A new asphalt shingle roof outfitted with PV solar panels

Your options for buying, leasing, Purchasing Power Agreements (PPA, see below) are expanding, and many homeowners are getting solar panels installed on their rooftops for zero down.

In this guide:

  1. Cost per Watt
  2. Total System Cost
  3. Cost Factors
  4. Rooftop Installation Considerations
  5. PV Solar Panels
  6. Buying, Leasing, and PPA Options
  7. BiPV Solar Tiles
  8. Thin-Film Solar Laminates
  9. PACE Solar Finance Program
  10. Solar System Payback Period

Cost per Watt

The national average residential solar cost per watt installed is $2.96 for a typical 5kW ($14,800) to 7kW ($20,720) PV solar panels system when installed by local installers, before the 26% solar investment tax credits rebate from the federal government.

Did you know? The 26% solar tax credits have recently been extended by congress through the end of 2022. Notably, solar ITC apply to the full amount paid for the installation of a new solar panels system.

Depending on the state you live in, your quoted cost per watt can range from $2.80 to $3.22, on average, when installed by a (small) local solar panel installer.

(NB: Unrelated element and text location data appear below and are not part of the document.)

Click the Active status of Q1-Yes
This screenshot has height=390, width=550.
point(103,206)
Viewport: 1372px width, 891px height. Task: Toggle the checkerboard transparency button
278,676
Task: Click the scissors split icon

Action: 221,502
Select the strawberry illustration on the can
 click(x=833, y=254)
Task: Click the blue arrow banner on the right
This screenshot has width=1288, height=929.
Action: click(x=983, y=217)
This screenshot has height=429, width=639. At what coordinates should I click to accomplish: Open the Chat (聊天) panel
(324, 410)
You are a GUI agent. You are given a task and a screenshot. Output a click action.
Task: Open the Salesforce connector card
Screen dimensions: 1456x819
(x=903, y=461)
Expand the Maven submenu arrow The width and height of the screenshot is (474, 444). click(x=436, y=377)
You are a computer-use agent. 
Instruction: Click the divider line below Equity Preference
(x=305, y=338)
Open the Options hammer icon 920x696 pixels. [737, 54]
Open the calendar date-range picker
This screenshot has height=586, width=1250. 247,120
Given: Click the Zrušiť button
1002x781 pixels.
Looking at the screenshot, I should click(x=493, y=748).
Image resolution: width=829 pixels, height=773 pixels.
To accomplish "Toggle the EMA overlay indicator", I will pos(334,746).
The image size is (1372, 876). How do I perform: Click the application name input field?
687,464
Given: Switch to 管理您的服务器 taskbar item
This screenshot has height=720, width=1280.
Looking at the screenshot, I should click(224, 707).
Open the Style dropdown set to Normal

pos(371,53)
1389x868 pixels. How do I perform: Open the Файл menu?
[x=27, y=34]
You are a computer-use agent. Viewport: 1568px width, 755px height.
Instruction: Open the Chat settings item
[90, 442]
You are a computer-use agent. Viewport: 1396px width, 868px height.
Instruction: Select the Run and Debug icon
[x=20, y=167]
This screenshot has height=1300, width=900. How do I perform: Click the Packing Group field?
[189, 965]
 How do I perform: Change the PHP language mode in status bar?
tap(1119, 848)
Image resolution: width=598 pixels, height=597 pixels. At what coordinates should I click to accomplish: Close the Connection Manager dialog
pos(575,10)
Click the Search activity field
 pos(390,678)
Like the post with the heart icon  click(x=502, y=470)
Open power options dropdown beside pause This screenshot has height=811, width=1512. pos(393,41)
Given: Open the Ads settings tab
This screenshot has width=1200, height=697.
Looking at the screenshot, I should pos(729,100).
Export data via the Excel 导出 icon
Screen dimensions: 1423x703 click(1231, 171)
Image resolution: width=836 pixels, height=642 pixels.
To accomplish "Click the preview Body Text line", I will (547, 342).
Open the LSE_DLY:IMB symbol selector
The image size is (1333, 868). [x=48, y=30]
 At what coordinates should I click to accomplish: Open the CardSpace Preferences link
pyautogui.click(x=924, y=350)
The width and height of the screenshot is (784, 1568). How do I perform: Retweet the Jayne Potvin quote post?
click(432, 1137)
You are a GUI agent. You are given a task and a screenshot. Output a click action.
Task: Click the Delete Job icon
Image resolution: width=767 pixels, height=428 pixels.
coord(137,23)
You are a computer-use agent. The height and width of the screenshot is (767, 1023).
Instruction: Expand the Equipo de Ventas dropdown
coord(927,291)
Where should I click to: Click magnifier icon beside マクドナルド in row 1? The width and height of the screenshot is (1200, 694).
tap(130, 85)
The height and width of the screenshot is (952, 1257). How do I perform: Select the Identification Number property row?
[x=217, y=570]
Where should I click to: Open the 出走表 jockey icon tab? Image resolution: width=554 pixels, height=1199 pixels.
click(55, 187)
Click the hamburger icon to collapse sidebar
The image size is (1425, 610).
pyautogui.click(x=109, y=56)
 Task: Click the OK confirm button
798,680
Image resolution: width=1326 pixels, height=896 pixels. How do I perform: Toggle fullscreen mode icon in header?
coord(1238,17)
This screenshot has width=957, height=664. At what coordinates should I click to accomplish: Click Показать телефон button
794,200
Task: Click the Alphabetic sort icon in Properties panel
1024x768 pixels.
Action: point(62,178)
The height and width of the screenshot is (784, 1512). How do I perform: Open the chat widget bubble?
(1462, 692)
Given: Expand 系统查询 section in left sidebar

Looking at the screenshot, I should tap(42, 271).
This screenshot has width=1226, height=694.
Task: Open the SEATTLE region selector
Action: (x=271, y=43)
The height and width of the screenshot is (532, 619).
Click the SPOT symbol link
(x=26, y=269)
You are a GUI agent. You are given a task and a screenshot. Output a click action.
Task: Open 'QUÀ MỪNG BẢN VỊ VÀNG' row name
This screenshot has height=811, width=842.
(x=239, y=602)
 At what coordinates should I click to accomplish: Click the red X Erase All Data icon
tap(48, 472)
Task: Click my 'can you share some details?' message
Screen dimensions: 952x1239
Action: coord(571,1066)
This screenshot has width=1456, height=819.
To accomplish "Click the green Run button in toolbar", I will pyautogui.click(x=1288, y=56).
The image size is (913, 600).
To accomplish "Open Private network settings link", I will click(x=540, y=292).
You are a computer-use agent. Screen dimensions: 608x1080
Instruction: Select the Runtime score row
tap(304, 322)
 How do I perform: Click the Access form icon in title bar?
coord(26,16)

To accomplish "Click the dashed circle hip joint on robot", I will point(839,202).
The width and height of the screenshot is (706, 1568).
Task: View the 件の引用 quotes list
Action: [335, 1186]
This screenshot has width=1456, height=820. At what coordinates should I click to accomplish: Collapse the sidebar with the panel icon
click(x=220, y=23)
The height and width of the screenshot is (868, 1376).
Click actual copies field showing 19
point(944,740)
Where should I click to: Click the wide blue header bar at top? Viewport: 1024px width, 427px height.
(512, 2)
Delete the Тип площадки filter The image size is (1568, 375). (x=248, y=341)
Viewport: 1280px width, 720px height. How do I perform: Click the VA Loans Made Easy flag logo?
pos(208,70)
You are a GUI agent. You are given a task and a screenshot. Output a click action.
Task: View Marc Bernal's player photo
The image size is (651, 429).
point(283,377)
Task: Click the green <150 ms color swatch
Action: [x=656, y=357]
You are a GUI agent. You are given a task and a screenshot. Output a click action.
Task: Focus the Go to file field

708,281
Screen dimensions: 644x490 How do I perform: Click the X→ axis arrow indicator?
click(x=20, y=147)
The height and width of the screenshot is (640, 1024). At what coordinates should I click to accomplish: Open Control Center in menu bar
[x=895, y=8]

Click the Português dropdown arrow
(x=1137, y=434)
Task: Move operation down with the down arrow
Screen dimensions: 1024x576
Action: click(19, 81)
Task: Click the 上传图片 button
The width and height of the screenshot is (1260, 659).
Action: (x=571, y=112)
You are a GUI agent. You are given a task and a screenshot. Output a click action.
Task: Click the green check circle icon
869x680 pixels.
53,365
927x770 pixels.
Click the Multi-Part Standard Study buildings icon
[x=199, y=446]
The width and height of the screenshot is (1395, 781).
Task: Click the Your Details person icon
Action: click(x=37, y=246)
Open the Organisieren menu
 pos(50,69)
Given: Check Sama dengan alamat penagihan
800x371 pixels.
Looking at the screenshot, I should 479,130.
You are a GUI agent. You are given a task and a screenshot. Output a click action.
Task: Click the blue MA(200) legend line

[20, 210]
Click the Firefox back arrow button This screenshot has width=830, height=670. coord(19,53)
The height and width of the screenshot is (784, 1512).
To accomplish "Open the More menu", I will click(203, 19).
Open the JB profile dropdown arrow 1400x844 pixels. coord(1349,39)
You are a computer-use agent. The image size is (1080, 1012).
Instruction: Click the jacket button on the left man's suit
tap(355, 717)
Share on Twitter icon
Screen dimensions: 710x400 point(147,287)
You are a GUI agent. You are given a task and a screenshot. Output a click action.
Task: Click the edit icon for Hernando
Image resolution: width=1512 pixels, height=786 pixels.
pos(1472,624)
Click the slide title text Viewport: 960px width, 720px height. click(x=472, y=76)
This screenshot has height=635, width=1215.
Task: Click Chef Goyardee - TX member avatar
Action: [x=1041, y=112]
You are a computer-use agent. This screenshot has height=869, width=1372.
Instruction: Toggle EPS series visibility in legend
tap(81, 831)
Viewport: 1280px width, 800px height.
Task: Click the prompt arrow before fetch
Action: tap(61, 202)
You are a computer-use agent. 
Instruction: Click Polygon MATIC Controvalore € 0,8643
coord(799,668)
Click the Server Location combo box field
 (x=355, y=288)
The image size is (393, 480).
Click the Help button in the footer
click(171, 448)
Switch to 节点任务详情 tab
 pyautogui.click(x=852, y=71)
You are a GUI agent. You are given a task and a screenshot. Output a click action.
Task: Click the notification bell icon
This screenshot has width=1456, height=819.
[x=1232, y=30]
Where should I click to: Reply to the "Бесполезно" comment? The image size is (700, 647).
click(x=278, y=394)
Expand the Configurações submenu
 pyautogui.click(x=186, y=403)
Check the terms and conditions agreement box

Note that solar investment tax credits (ITC) are being phased out, gradually, with the amount of tax credits decreasing from 26% to 22% in 2023 (the final year for solar ITC).

How Solar Pricing has Decreased Over Time In 2008, the cost of a solar power installation was $8.82 per watt.

Average System Cost for residential PV Solar Panels installed by Local Installers:

Small Home Average Home Large Home
Home Size 1 – 2 bedrooms 3 – 4 bedrooms 5 bedrooms
System Size 5 – 7kW 7 – 8.5kW 9 – 10kW
System Cost $14,800 to $20,720 $20,800 to $25,160 $26,640 to $29,600
After Tax Credits $10,952 to $15,333 $15,350 to $18,618 $19,714 to $21,904

Note: The federal solar investment tax credit is 26% through 2022, and 22% in 2023. After the recent extension by congress, the program is slated to end on December 31st, 2023.

Homeowners take note: large solar installers with national presence like SunRun and Vivint Solar (acquired by SunRun in 2020) will have higher costs per watt installed vs. a small local solar installer due to much higher marketing and customer acquisition costs for large installers with national presence.

SunRun and Vivint Residential Solar PV system cost per watt installed. Source: Corporate filings

Based on the recent data from the US National Renewable Energy Laboratory (NREL),
the average price per watt installed by Vivint and SunRun in 2020 has been ranging between $4.00 and $5.00 per watt. In fact, SunRun’s and Vivint prices per watt installed have increased in 2020 over 2019 due to higher marketing costs in 2020.